# Listed records:
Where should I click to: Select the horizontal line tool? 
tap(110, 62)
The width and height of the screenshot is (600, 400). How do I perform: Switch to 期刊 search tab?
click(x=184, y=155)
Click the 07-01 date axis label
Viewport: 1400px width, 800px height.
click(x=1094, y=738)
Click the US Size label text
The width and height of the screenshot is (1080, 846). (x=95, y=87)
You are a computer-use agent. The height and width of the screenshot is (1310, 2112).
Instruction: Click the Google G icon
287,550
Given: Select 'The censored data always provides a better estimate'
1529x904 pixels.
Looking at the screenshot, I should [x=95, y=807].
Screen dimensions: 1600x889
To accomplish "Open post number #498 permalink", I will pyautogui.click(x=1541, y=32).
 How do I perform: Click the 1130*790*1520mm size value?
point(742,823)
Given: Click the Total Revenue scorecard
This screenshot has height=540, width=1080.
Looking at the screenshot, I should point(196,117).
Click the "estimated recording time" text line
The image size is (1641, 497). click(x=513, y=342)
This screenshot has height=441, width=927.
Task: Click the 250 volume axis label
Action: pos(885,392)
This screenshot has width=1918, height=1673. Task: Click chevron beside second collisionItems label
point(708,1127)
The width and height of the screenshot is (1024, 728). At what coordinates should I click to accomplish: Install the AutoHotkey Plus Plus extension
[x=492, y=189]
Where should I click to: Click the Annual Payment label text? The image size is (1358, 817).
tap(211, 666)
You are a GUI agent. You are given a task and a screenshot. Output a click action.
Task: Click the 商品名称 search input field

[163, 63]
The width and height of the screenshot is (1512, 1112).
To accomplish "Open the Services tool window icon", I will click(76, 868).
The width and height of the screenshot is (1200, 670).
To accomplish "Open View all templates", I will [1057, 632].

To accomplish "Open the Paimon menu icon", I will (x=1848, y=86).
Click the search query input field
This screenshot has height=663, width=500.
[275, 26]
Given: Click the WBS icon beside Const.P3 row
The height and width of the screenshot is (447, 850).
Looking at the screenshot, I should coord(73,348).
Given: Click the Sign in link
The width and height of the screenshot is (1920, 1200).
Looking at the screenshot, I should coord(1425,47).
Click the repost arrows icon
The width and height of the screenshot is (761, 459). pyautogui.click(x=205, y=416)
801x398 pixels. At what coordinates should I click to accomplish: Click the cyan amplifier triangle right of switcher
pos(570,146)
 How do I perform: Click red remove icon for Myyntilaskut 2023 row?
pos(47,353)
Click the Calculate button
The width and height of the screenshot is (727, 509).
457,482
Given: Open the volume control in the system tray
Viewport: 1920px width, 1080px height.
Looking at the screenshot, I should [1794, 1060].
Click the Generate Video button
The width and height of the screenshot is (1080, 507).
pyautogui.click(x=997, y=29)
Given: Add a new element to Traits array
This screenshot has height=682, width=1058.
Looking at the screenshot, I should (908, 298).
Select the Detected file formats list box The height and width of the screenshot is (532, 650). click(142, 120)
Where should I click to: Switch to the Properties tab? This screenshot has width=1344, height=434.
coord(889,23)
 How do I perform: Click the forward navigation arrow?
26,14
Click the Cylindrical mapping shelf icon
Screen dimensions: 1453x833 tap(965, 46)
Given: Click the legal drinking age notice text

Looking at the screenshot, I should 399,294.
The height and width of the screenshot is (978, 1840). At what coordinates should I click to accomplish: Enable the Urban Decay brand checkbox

# The problem:
Reproduce every item above, substituting "Display" for each occurrence of "Viewport" and leaving everything else unchanged.

# Completed task:
Where should I click to: Select the horizontal line tool? 
tap(110, 62)
The width and height of the screenshot is (600, 400). How do I perform: Switch to 期刊 search tab?
click(x=184, y=155)
Click the 07-01 date axis label
Display: 1400px width, 800px height.
click(x=1094, y=738)
Click the US Size label text
The width and height of the screenshot is (1080, 846). (x=95, y=87)
You are a computer-use agent. The height and width of the screenshot is (1310, 2112).
Instruction: Click the Google G icon
287,550
Given: Select 'The censored data always provides a better estimate'
1529x904 pixels.
Looking at the screenshot, I should [x=95, y=807].
Screen dimensions: 1600x889
To accomplish "Open post number #498 permalink", I will pyautogui.click(x=1541, y=32).
 How do I perform: Click the 1130*790*1520mm size value?
point(742,823)
Given: Click the Total Revenue scorecard
This screenshot has height=540, width=1080.
Looking at the screenshot, I should point(196,117).
Click the "estimated recording time" text line
The image size is (1641, 497). click(x=513, y=342)
This screenshot has height=441, width=927.
Task: Click the 250 volume axis label
Action: pos(885,392)
This screenshot has width=1918, height=1673. Task: Click chevron beside second collisionItems label
point(708,1127)
The width and height of the screenshot is (1024, 728). At what coordinates should I click to accomplish: Install the AutoHotkey Plus Plus extension
[x=492, y=189]
Where should I click to: Click the Annual Payment label text? The image size is (1358, 817).
tap(211, 666)
You are a GUI agent. You are given a task and a screenshot. Output a click action.
Task: Click the 商品名称 search input field

[163, 63]
The width and height of the screenshot is (1512, 1112).
To accomplish "Open the Services tool window icon", I will click(76, 868).
The width and height of the screenshot is (1200, 670).
To accomplish "Open View all templates", I will [1057, 632].

To accomplish "Open the Paimon menu icon", I will (x=1848, y=86).
Click the search query input field
This screenshot has height=663, width=500.
[275, 26]
Given: Click the WBS icon beside Const.P3 row
The height and width of the screenshot is (447, 850).
Looking at the screenshot, I should coord(73,348).
Given: Click the Sign in link
The width and height of the screenshot is (1920, 1200).
Looking at the screenshot, I should coord(1425,47).
Click the repost arrows icon
The width and height of the screenshot is (761, 459). pyautogui.click(x=205, y=416)
801x398 pixels. At what coordinates should I click to accomplish: Click the cyan amplifier triangle right of switcher
pos(570,146)
 How do I perform: Click red remove icon for Myyntilaskut 2023 row?
pos(47,353)
Click the Calculate button
The width and height of the screenshot is (727, 509).
457,482
Given: Open the volume control in the system tray
Display: 1920px width, 1080px height.
Looking at the screenshot, I should [1794, 1060].
Click the Generate Video button
The width and height of the screenshot is (1080, 507).
pyautogui.click(x=997, y=29)
Given: Add a new element to Traits array
This screenshot has height=682, width=1058.
Looking at the screenshot, I should (908, 298).
Select the Detected file formats list box The height and width of the screenshot is (532, 650). click(142, 120)
Where should I click to: Switch to the Properties tab? This screenshot has width=1344, height=434.
coord(889,23)
 How do I perform: Click the forward navigation arrow?
26,14
Click the Cylindrical mapping shelf icon
Screen dimensions: 1453x833 tap(965, 46)
Given: Click the legal drinking age notice text

Looking at the screenshot, I should 399,294.
The height and width of the screenshot is (978, 1840). At what coordinates should I click to accomplish: Enable the Urban Decay brand checkbox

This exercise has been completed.